"Inquiry made here today failed to disclose where George S. Withers, husband of the victim of the brutal crime at Furmville, N. C., is now. He left this city the morning Mrs. Withers was buried, according to his friends, but said nothing as to his destination or the probable length of time he would be away.
"The Atlanta authorities were asked by the Washington police to locate him if possible. No reason for the request was given."
There was a smile on Bristow's lips when he tossed the paper to one side. Braceway, he deduced from the article, was having his troubles making the Morley theory hang together. And why should he hurry back to Furmville? There was nothing new here.
He shrugged his shoulders and unwrapped the bundle of out-of-town papers.
Recalling how late he had received the albino message the night before, he concluded that Braceway had filed it in Washington during the afternoon, with instructions that it be sent as a night message. His resentment for Braceway flared up again.

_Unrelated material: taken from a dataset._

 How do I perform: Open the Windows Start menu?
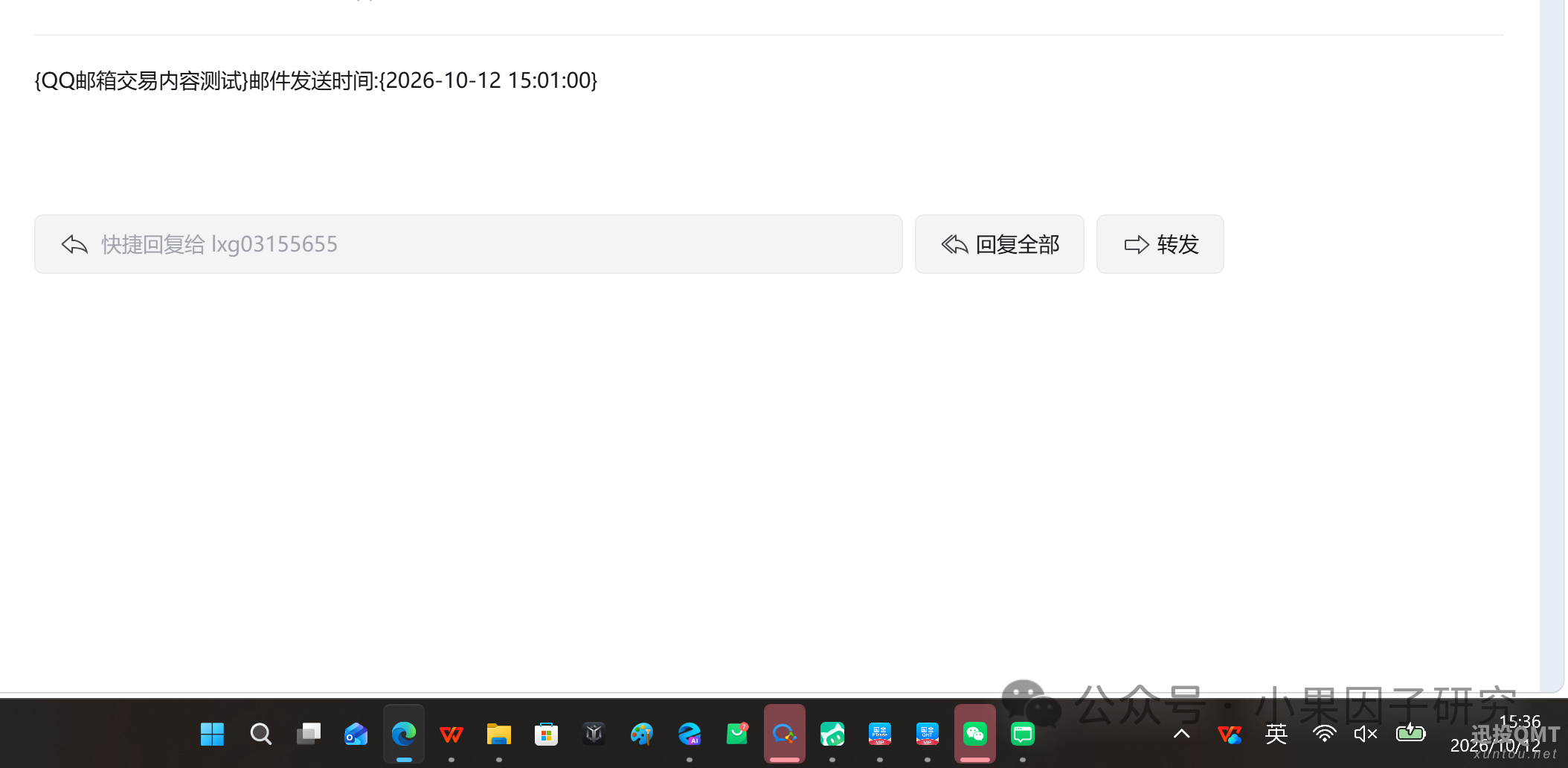tap(213, 735)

"'Amazing disclosure,'" he mentally quoted the headlines. "Well, we shall see what we shall see. Perhaps, it will come as an amazing disclosure to him that I've been on the sound side of this question all along."

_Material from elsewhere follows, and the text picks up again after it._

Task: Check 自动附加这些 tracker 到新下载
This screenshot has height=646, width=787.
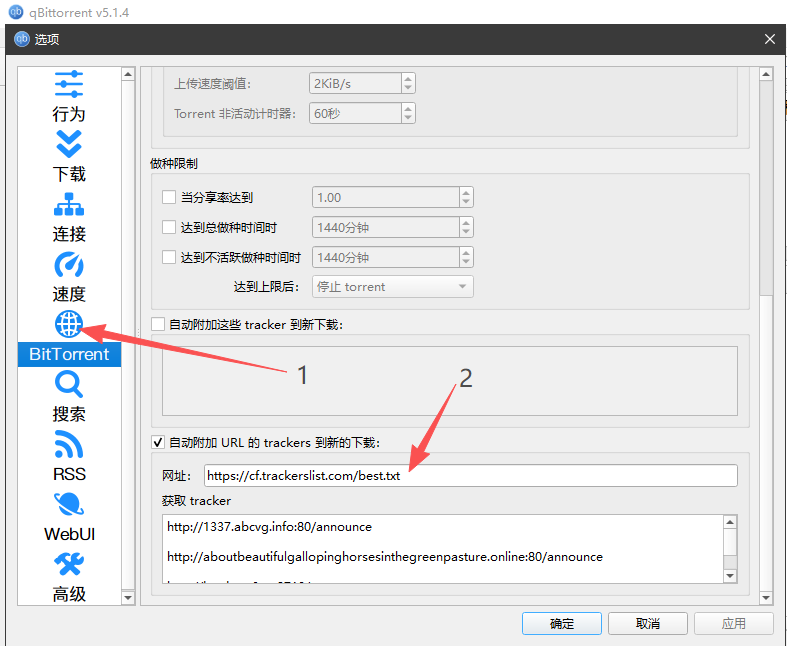Action: (158, 324)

He began the work of cutting from the papers the accounts of the Loutois kidnapping. As he read them, he built up a tentative outline showing who the kidnappers were and where they probably had secreted the boy. He grew absorbed, whistling in a low key.
So far as he was concerned, the Withers case was a closed incident.
Early in the afternoon he called Greenleaf on the telephone, and announced:
"I'm leaving town for a few days tomorrow morning."